Однако, недолго музыка играла. Перед самым началом следующего учебного года воспитатель - передовик был с позором изгнан из школы. Как рассказывали очевидцы, наш услужливый и преданный начальству военрук, проявляя невиданную активность и демонстрируя свою полезность, наводил порядок в коридоре, нарушенный традиционным летним ремонтом. Директор в это время работала в своем кабинете, дверь которого, как всегда, была распахнута настежь, дабы все проходило у нее на глазах и все чувствовали ее неизменное присутствие в школе. Ребята - старшеклассники, оказавшиеся в тот августовский день в родных стенах по неприятному случаю сдачи переэкзаменовок, перетаскивали на место большую комнатную пальму в тяжелой деревянной кадке, а военрук досаждал им какими-то советами и указаниями. И вдруг к ужасу всех присутствующих по непонятной причине пальма неожиданно со страшным грохотом рухнула на пол.

Выбежавшая из кабинета Нинушка, застала жалкую картину. Вокруг поверженного растения и груды земли из развалившейся кадки понуро стояли ученики со своим незадачливым руководителем. Подбежав, разъяренная директрисса взглянула на военрука с нескрываемой ненавистью, ухватилась обеими руками за его летний белый китель и, сильно встряхнув, прокричала в лицо: «Что ты наделал, бездельник! Вон отсюда, чтобы духу твоего в этой школе больше не было!» Безусловно, пальма послужила лишь последней каплей, приблизила час расплаты, так как информация о «художествах» нашего классного руководителя не могла не дойти до директорских всеслышащих ушей. Рассказывали, как несколько дней военрук бегал и жаловался, что не оставит дела без последствий, так как затронута честь офицера, а это очень серьезно. Но ему, вероято, где-то порекомендовали с Нинушкой не связываться, а тихо и добровольно из школы уйти.

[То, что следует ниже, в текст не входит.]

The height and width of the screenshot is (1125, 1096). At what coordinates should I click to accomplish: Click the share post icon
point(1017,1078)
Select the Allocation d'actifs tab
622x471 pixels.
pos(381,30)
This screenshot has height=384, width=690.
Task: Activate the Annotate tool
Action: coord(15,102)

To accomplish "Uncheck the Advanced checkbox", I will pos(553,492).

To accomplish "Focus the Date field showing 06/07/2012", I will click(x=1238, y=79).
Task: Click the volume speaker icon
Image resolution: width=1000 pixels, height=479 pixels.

Вскоре стало известно, что наш бывший воспитатель служит в транспортной милиции и дежурит иногда на перроне бакинского вокзала. В те годы транспортная милиция носила особую форму черного цвета, отделанную красным кантом, с шашкой на ремне с портупеей и красным плетеным шнуром от револьвера вокруг шеи. Наш бравый военрук стал похож в таком наряде на старорежимного городового, как, впрочем, и все транспортные милиционеры, почему-то одетые тогда в столь несовременную новую форму. Стоя на перроне, знакомых своих бывший военрук, конечно, не замечал, преисполненный, вероятно, гордостью новым своим положением или, что вернее, не желая предаваться неприятным воспоминаниям о рухнувшей педагогической карьере.

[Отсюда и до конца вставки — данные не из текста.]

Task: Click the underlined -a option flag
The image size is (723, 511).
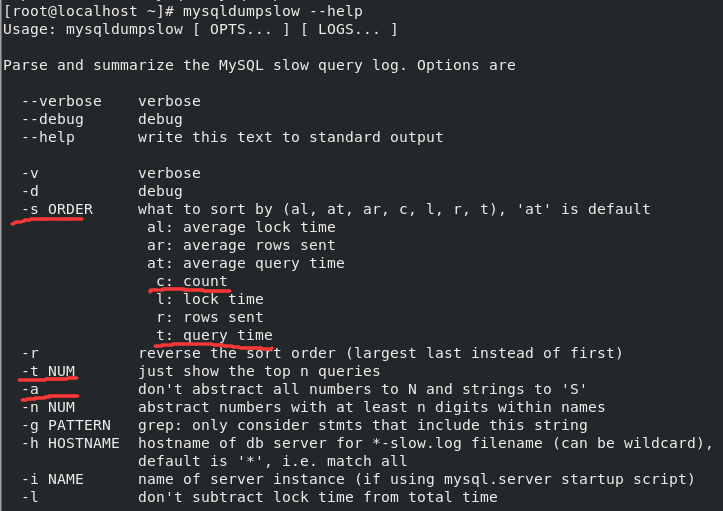Action: click(30, 389)
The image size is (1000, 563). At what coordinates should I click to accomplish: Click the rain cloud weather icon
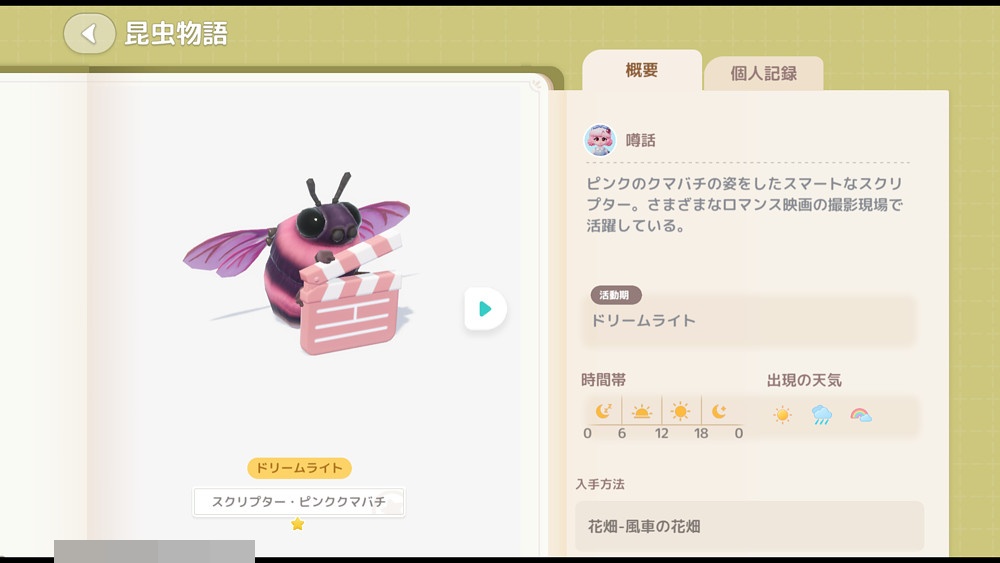(821, 415)
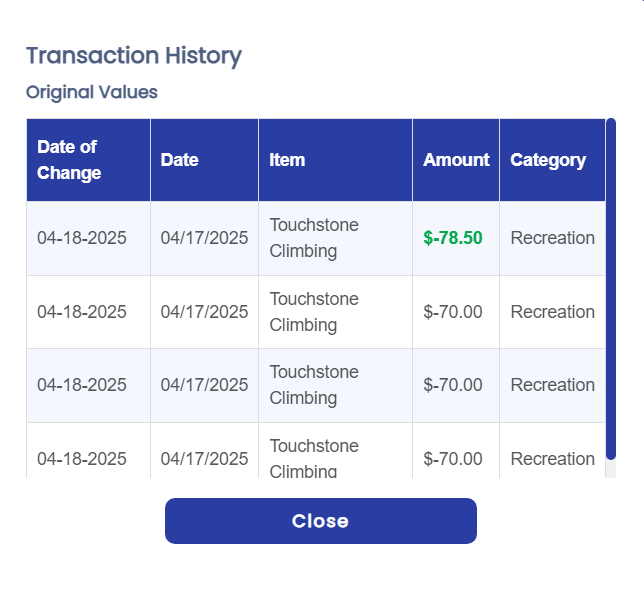Select $-70.00 amount in the third row

pyautogui.click(x=453, y=385)
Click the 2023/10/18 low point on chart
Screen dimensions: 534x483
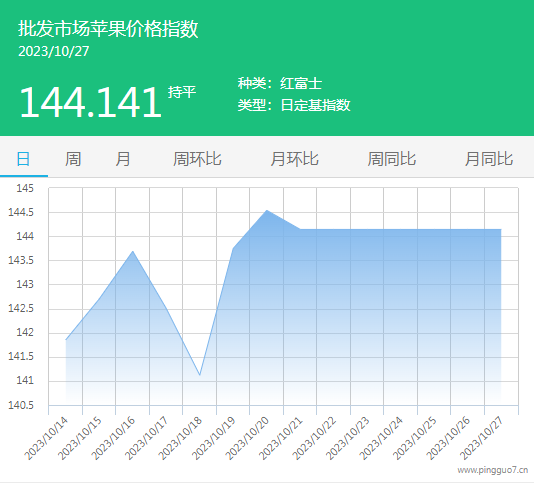[200, 375]
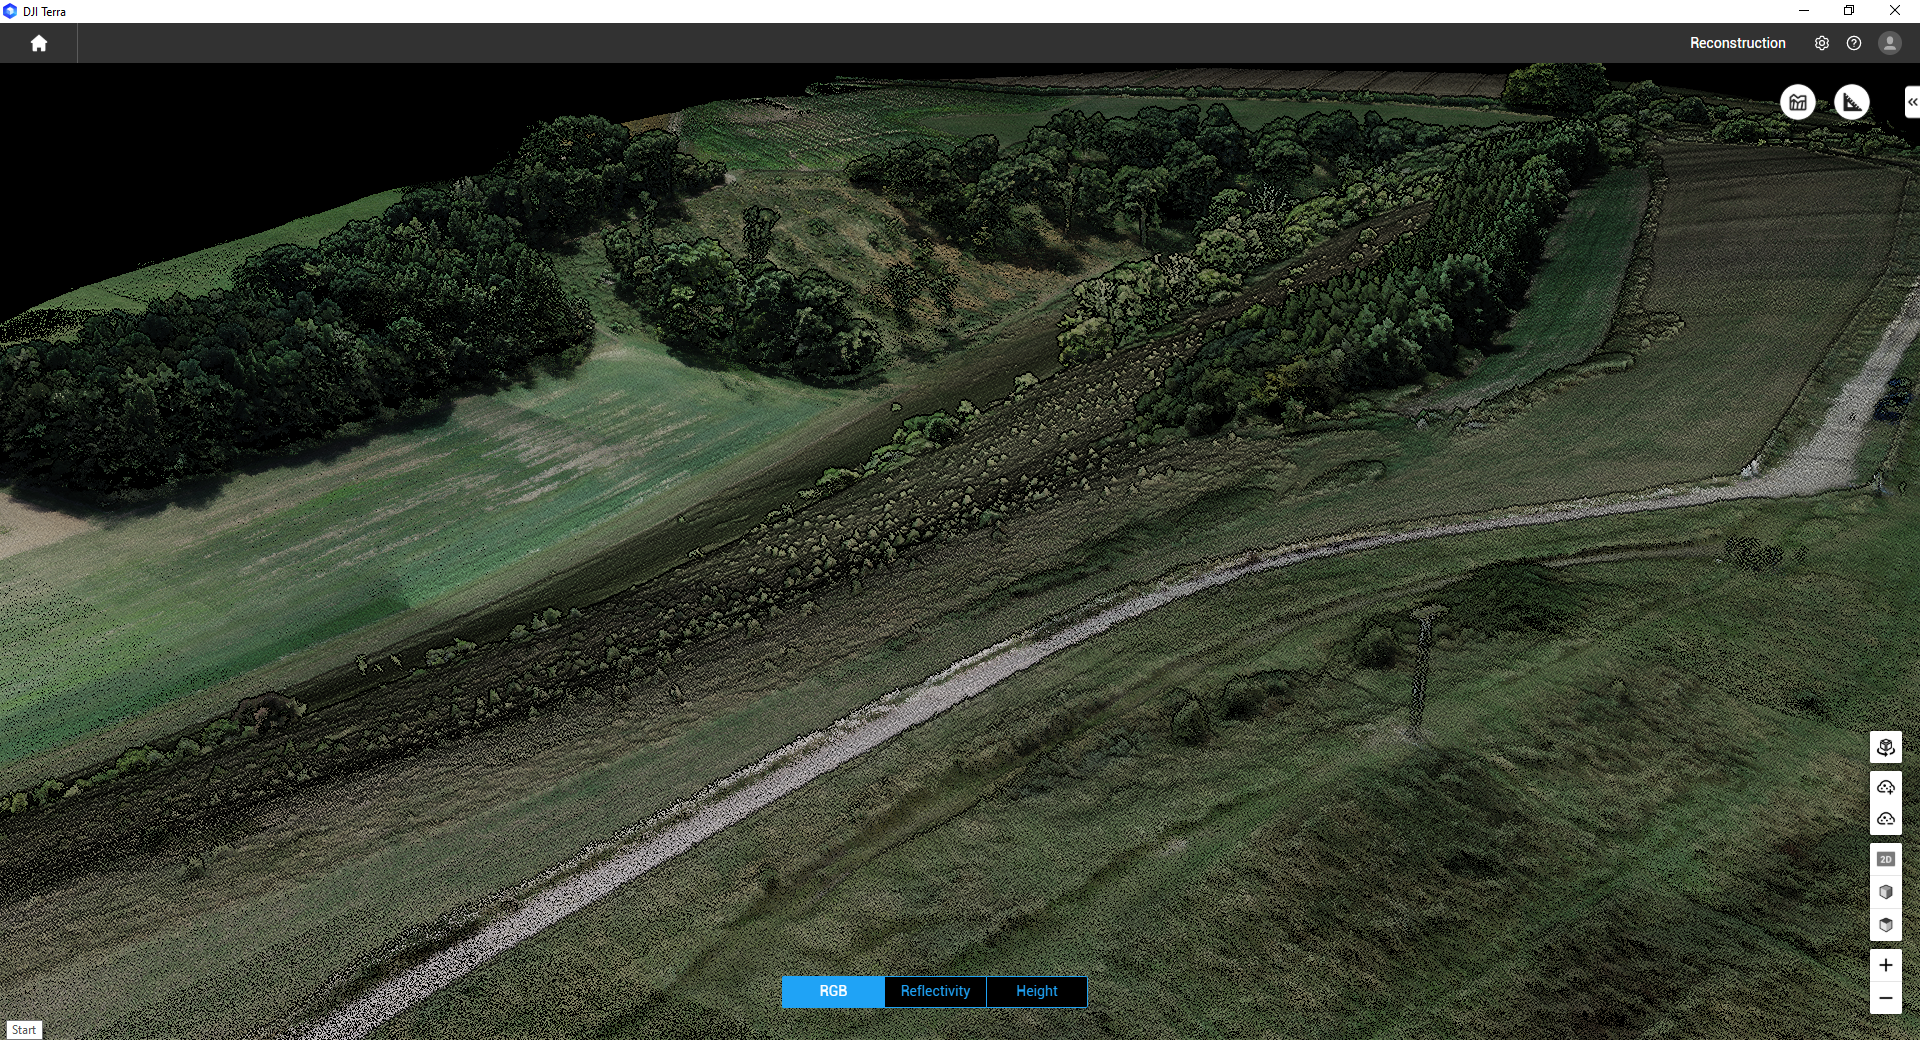Zoom out with the minus button
The width and height of the screenshot is (1920, 1040).
pos(1885,998)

Что же касается пальмы, то она не погибла и еще многие годы украшала нашу школу. Нянечка Лена, поохав, тут же притащила откуда-то из подсобки новую кадку и с помощью проштрафившихся ребят водворила в нее гибнущее растение, подмела вокруг и привела все в порядок. Симпатия ее и поддержка явно были на стороне разгневанного директора. Управляясь с делами, она вполголоса поругивала нерадивых помощников и сокрушалась, как это можно было довести Нину Константиновну до такого состояния и так ее огорчить. Простой человек нередко любил и уважал своих руководителей за требовательность к подчиненным и строгость в обращении. И наша Нинушка не была у них исключением.